Your objective: This exercise calls for every record to be set down again, exactly and in full.

Segment Start: Records to process

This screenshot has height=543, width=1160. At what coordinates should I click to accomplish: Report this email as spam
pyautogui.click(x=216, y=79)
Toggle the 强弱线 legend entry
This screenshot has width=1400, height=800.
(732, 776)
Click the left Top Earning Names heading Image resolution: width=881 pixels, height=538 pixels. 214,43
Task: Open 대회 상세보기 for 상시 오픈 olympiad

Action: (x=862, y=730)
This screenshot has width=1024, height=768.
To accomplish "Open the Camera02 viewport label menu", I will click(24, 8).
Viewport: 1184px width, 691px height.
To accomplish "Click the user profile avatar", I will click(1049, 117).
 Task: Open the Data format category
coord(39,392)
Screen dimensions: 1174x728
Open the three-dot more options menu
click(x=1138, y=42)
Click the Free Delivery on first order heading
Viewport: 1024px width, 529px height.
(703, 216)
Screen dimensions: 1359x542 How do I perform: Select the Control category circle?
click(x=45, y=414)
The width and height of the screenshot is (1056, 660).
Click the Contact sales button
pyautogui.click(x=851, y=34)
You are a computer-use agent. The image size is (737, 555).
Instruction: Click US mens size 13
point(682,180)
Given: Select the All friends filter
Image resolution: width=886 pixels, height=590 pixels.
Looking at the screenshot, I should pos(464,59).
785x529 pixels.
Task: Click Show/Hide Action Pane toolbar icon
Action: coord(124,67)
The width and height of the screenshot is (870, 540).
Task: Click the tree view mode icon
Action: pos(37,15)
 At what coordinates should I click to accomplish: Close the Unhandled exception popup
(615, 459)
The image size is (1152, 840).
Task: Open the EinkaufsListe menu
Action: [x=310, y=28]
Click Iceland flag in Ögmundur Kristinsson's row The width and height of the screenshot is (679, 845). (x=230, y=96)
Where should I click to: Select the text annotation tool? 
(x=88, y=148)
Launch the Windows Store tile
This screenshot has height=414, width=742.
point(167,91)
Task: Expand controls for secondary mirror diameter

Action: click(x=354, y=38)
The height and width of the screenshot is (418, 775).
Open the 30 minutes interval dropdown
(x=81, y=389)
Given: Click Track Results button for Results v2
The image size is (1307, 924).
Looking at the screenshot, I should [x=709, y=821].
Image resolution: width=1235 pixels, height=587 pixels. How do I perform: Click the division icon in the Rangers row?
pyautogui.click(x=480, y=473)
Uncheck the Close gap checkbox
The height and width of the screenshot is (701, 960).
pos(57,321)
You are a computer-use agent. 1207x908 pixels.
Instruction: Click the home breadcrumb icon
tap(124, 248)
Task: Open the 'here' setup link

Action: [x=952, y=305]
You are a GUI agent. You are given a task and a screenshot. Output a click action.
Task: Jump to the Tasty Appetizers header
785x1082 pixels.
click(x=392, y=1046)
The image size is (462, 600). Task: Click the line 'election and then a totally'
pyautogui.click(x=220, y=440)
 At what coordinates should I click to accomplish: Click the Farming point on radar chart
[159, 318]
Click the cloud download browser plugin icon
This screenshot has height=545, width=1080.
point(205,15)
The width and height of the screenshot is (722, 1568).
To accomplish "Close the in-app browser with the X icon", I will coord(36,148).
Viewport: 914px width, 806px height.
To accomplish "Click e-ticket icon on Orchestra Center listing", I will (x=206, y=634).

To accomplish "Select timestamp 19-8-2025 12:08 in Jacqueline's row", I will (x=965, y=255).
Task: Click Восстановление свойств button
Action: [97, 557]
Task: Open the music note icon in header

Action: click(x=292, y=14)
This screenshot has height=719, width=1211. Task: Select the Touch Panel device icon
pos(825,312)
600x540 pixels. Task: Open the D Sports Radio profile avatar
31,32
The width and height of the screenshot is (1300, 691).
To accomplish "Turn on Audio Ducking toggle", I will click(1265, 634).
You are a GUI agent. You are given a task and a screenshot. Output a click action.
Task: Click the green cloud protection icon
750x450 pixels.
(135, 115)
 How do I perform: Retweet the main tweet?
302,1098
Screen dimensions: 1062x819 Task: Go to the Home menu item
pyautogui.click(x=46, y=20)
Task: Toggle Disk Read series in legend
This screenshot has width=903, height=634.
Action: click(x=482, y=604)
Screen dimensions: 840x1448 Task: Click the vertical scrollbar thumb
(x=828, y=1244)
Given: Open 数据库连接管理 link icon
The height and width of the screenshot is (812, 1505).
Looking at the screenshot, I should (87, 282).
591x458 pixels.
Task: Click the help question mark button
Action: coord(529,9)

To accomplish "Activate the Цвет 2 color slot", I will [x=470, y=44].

Segment End: Records to process

Finished exercise:
This screenshot has height=543, width=1160. At what coordinates should I click to accomplish: Report this email as spam
pyautogui.click(x=216, y=79)
Toggle the 强弱线 legend entry
This screenshot has width=1400, height=800.
(732, 776)
Click the left Top Earning Names heading Image resolution: width=881 pixels, height=538 pixels. 214,43
Task: Open 대회 상세보기 for 상시 오픈 olympiad

Action: (x=862, y=730)
This screenshot has width=1024, height=768.
To accomplish "Open the Camera02 viewport label menu", I will click(24, 8).
Viewport: 1184px width, 691px height.
To accomplish "Click the user profile avatar", I will click(1049, 117).
 Task: Open the Data format category
coord(39,392)
Screen dimensions: 1174x728
Open the three-dot more options menu
click(x=1138, y=42)
Click the Free Delivery on first order heading
Viewport: 1024px width, 529px height.
(703, 216)
Screen dimensions: 1359x542 How do I perform: Select the Control category circle?
click(x=45, y=414)
The width and height of the screenshot is (1056, 660).
Click the Contact sales button
pyautogui.click(x=851, y=34)
You are a computer-use agent. The image size is (737, 555).
Instruction: Click US mens size 13
point(682,180)
Given: Select the All friends filter
Image resolution: width=886 pixels, height=590 pixels.
Looking at the screenshot, I should pos(464,59).
785x529 pixels.
Task: Click Show/Hide Action Pane toolbar icon
Action: coord(124,67)
The width and height of the screenshot is (870, 540).
Task: Click the tree view mode icon
Action: pos(37,15)
 At what coordinates should I click to accomplish: Close the Unhandled exception popup
(615, 459)
The image size is (1152, 840).
Task: Open the EinkaufsListe menu
Action: [x=310, y=28]
Click Iceland flag in Ögmundur Kristinsson's row The width and height of the screenshot is (679, 845). (x=230, y=96)
Where should I click to: Select the text annotation tool? 
(x=88, y=148)
Launch the Windows Store tile
This screenshot has height=414, width=742.
point(167,91)
Task: Expand controls for secondary mirror diameter

Action: click(x=354, y=38)
The height and width of the screenshot is (418, 775).
Open the 30 minutes interval dropdown
(x=81, y=389)
Given: Click Track Results button for Results v2
The image size is (1307, 924).
Looking at the screenshot, I should [x=709, y=821].
Image resolution: width=1235 pixels, height=587 pixels. How do I perform: Click the division icon in the Rangers row?
pyautogui.click(x=480, y=473)
Uncheck the Close gap checkbox
The height and width of the screenshot is (701, 960).
pos(57,321)
You are a computer-use agent. 1207x908 pixels.
Instruction: Click the home breadcrumb icon
tap(124, 248)
Task: Open the 'here' setup link

Action: [x=952, y=305]
You are a GUI agent. You are given a task and a screenshot. Output a click action.
Task: Jump to the Tasty Appetizers header
785x1082 pixels.
click(x=392, y=1046)
The image size is (462, 600). Task: Click the line 'election and then a totally'
pyautogui.click(x=220, y=440)
 At what coordinates should I click to accomplish: Click the Farming point on radar chart
[159, 318]
Click the cloud download browser plugin icon
This screenshot has height=545, width=1080.
point(205,15)
The width and height of the screenshot is (722, 1568).
To accomplish "Close the in-app browser with the X icon", I will coord(36,148).
Viewport: 914px width, 806px height.
To accomplish "Click e-ticket icon on Orchestra Center listing", I will (x=206, y=634).

To accomplish "Select timestamp 19-8-2025 12:08 in Jacqueline's row", I will (x=965, y=255).
Task: Click Восстановление свойств button
Action: [97, 557]
Task: Open the music note icon in header

Action: click(x=292, y=14)
This screenshot has height=719, width=1211. Task: Select the Touch Panel device icon
pos(825,312)
600x540 pixels. Task: Open the D Sports Radio profile avatar
31,32
The width and height of the screenshot is (1300, 691).
To accomplish "Turn on Audio Ducking toggle", I will click(1265, 634).
You are a GUI agent. You are given a task and a screenshot. Output a click action.
Task: Click the green cloud protection icon
750x450 pixels.
(135, 115)
 How do I perform: Retweet the main tweet?
302,1098
Screen dimensions: 1062x819 Task: Go to the Home menu item
pyautogui.click(x=46, y=20)
Task: Toggle Disk Read series in legend
This screenshot has width=903, height=634.
Action: click(x=482, y=604)
Screen dimensions: 840x1448 Task: Click the vertical scrollbar thumb
(x=828, y=1244)
Given: Open 数据库连接管理 link icon
The height and width of the screenshot is (812, 1505).
Looking at the screenshot, I should (87, 282).
591x458 pixels.
Task: Click the help question mark button
Action: coord(529,9)

To accomplish "Activate the Цвет 2 color slot", I will [x=470, y=44].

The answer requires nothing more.